LES HARFANGS DES GLACES

 

Article de Michel Bourassa

 

 

           Dans la dernière partie du mois de mars de l’une des années de la décennie 1990, je veux absolument recenser au moins une nouvelle espèce d’oiseaux et ce, à la Pointe-Yamachiche. Sur la rive ouest glacée de la  «grande rivière », laquelle n’a pas encore été envahie par les eaux du lac Saint-Pierre, je regarde dans la « petite baie » qui se dégage graduellement de ses glaces par des déplacements de grandes plaques détachées du lieu aqueux, résultat direct de la circulation des navires au couloir fluvial amenant de nombreuses vagues répétées vers les rives.

 

          En cette journée sans nuages au soleil radieux, ce dernier envoie ses rayons chaleureux sur la surface enneigée de mon environnement et par le fait même, sur mon visage exposé : j’apprécie pleinement le moment présent tout en scrutant l’horizon des eaux et des boisés riverains du lac.
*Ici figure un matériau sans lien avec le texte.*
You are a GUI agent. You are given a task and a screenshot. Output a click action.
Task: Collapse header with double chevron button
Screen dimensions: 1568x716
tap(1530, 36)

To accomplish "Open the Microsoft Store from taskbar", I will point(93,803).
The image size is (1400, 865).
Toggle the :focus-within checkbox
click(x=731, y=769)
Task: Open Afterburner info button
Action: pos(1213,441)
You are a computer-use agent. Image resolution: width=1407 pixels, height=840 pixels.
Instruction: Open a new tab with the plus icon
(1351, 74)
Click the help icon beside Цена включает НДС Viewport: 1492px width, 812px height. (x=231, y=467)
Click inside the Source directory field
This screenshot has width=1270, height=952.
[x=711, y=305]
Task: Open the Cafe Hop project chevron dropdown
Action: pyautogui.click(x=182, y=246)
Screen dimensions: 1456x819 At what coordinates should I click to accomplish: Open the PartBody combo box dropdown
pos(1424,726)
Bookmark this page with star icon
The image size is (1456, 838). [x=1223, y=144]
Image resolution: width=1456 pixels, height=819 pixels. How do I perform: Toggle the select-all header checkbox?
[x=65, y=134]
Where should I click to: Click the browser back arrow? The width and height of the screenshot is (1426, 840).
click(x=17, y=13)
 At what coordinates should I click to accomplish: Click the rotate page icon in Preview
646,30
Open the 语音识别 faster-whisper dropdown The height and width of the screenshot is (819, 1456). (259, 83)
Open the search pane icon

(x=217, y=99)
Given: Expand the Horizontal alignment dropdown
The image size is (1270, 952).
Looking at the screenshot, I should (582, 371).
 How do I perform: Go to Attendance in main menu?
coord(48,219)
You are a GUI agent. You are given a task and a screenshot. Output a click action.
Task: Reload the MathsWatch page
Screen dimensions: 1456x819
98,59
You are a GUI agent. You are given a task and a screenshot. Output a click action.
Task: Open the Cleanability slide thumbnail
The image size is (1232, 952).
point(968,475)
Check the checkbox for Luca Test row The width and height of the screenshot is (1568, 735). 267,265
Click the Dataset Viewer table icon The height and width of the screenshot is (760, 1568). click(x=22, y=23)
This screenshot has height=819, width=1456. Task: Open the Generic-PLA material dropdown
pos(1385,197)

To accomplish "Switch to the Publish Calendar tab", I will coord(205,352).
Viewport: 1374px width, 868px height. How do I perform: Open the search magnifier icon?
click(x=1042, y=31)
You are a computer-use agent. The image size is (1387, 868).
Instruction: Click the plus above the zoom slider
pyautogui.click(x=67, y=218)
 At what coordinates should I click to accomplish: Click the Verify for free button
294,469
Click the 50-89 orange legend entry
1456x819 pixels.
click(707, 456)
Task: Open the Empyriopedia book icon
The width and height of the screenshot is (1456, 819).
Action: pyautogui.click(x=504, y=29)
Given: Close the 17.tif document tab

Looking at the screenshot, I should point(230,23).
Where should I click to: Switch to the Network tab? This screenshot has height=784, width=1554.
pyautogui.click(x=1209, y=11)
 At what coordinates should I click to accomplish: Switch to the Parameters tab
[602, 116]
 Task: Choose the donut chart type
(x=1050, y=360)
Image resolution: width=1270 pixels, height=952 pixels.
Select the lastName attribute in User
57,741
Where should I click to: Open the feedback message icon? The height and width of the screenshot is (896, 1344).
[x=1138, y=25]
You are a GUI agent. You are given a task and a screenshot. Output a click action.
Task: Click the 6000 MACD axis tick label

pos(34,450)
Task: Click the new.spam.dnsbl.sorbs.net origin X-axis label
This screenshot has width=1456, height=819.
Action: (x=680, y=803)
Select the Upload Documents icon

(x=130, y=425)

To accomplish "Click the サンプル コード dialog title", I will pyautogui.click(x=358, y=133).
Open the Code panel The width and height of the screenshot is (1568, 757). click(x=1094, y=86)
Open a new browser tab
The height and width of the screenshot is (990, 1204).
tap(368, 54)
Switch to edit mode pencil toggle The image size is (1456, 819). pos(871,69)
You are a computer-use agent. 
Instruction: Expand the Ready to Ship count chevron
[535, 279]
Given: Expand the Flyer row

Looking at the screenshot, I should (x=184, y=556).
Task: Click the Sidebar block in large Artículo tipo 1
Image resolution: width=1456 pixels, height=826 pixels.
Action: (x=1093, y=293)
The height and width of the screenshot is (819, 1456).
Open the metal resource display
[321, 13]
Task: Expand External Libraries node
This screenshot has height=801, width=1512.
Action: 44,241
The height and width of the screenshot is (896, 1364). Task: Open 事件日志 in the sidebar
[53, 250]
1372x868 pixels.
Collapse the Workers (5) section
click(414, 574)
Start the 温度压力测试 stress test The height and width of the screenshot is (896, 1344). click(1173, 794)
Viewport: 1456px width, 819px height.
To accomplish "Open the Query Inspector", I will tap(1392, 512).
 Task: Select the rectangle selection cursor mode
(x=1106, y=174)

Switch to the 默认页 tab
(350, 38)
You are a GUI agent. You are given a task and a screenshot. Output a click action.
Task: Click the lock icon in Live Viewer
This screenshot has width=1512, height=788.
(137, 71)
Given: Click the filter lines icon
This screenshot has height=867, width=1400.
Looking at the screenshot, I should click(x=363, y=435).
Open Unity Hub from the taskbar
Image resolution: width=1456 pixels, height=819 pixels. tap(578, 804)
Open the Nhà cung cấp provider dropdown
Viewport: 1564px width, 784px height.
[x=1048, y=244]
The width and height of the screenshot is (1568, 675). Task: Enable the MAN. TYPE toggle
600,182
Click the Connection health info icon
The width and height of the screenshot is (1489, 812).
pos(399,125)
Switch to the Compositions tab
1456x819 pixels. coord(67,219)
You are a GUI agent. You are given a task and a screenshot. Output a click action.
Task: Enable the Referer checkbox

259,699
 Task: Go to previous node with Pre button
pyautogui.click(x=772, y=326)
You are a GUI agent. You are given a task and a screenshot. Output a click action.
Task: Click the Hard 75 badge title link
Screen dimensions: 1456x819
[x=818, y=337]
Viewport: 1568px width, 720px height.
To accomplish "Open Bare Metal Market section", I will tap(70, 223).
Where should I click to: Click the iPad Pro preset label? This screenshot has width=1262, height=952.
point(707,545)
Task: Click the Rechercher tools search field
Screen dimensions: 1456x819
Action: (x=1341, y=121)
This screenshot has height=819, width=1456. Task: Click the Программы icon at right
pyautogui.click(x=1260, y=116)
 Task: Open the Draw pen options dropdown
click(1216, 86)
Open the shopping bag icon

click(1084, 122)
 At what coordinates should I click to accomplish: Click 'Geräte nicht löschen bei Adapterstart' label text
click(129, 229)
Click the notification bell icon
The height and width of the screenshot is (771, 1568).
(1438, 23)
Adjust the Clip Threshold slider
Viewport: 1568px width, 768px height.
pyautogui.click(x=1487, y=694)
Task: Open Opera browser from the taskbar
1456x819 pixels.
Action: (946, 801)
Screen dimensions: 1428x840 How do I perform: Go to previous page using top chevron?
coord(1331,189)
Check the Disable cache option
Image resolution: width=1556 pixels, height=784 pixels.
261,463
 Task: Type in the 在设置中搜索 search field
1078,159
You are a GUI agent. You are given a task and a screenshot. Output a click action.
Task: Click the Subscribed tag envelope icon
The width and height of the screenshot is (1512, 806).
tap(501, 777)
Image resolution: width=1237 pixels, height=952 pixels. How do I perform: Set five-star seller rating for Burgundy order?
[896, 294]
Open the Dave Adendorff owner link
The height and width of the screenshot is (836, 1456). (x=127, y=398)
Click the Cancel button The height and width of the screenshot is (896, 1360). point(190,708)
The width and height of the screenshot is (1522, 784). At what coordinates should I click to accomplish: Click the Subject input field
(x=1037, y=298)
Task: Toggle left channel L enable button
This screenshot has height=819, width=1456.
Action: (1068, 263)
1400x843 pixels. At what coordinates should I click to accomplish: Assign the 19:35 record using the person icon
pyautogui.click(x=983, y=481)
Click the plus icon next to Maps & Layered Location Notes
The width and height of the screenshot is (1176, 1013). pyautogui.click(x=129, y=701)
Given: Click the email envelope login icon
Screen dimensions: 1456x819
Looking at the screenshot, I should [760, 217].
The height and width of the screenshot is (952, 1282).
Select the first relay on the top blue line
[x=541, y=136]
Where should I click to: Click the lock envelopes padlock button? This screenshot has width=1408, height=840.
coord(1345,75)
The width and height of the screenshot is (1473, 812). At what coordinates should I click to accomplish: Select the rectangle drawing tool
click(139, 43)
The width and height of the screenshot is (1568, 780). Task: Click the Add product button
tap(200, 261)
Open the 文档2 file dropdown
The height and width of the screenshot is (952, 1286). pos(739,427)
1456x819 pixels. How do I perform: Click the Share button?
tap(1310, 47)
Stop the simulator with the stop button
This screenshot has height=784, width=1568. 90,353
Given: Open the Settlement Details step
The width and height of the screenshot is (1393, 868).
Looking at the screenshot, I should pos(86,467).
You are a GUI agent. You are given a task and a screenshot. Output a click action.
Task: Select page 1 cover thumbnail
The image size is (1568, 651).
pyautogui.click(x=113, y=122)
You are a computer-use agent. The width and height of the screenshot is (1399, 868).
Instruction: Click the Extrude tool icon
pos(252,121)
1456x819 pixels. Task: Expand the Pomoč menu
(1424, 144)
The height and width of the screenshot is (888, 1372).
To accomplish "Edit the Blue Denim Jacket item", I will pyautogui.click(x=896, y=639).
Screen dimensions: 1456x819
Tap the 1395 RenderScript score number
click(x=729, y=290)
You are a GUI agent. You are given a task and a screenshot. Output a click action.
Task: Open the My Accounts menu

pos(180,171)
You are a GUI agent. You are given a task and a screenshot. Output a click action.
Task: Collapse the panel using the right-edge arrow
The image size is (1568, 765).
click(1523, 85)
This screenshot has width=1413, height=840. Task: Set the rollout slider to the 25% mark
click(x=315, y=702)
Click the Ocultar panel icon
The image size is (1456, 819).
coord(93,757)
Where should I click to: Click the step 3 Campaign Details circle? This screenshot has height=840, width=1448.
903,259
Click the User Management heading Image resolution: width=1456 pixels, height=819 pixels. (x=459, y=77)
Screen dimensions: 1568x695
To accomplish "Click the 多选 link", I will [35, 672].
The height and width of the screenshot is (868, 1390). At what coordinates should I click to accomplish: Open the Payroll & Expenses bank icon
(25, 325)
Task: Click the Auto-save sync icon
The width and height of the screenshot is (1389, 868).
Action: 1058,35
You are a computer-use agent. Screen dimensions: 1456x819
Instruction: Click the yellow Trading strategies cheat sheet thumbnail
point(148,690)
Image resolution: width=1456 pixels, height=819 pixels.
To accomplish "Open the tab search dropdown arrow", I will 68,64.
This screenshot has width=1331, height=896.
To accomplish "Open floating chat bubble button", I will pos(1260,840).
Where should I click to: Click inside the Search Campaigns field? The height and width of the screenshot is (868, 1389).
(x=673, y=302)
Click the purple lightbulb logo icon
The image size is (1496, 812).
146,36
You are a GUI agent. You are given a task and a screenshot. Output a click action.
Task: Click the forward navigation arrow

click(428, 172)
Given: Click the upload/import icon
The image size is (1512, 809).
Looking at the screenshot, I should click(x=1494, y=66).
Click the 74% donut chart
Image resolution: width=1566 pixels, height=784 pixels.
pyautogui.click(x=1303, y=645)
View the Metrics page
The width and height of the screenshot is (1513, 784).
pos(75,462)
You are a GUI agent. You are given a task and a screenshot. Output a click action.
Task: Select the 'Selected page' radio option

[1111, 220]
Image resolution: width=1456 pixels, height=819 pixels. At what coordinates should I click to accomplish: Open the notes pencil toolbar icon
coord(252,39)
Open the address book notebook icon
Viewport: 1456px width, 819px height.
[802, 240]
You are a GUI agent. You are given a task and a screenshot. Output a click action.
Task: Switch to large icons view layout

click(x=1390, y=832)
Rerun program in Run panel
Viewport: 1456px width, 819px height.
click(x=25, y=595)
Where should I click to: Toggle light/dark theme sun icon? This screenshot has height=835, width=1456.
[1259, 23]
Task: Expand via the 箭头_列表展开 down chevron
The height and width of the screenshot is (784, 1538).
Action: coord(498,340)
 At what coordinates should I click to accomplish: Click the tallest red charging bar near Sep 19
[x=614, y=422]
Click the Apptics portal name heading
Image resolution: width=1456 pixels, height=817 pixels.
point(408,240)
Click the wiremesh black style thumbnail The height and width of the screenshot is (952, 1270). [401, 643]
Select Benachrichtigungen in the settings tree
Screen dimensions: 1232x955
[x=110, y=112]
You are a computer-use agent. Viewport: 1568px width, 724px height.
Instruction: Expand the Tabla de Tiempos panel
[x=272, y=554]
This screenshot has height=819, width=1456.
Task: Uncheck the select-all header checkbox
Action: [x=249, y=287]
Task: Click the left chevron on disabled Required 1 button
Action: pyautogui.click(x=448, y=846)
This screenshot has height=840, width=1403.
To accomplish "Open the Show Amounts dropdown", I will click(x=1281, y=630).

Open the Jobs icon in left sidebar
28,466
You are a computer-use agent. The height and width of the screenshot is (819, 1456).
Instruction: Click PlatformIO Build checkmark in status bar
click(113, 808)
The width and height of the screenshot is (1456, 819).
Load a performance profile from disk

Des Goélands argentés et des Goélands marins voltigent dans le ciel et des Garrots à œil d’or s’amusent tout près des Grands Harles dans la « petite anse » en longeant la glace, les voyant, à l’occasion, disparaître; un Grand Héron se retrouve sur le site, ajoutant la seule note encourageante pour la variété de la faune ailée.

 

          Un vent du nord, de plus en plus véloce, semble accélérer la sortie des morceaux de glace du casse-tête naturel géant de la « petite baie » et les différents motifs d’eau gelée sortent un à un, à la queue leu leu, en empruntant le lac Saint-Pierre et passant devant mes yeux, toujours aux aguets; malgré le peu de nouveauté aviaire, la situation est des plus agréables. Tout en essayant d’identifier chacun des goélands sur les pièces du puzzle à la dérive, une belle surprise m’attend.

 

          En effet, sur une de ces pièces glacées, un imperturbable Harfang des neiges côtoie quelques goélands et semble énormément aimer ce moyen de transport, à la fois inusité et reposant; c’est une première pour moi comme spectacle d’observation et je me compte chanceux de vivre ce privilège. Après avoir suivi la descente vers l’est de cet harfang pendant quelques minutes, je reprends mes investigations en tournant mes jumelles vers l’ouest et à mon grand bonheur, un important morceau de glace, à peine rendu dans le lac, voit deux autres Harfangs des neiges imiter le premier confrère et se servir de son espace d’eau solidifiée par le froid, mais lequel est voué à disparaître au fil des jours, de plus en plus chauds.

 

          Ces deux harfangs ont eux aussi adopté cette manière de voyager, en première glace s’il vous plaît! Que vont-ils faire lorsque cette glace va être complètement fondue? Sûrement voler sur les ailes  « air harfang des neiges » s’ils veulent se rendre à destination, soit dans le Grand Nord. En attendant, ils profitent entièrement de cette carte privilège, tout comme moi, même si je n’ai pas le même siège, pouvant quand même suivre leur périple printanier durant quelques instants avec mes deux pieds sur du solide: je ne peux demander mieux!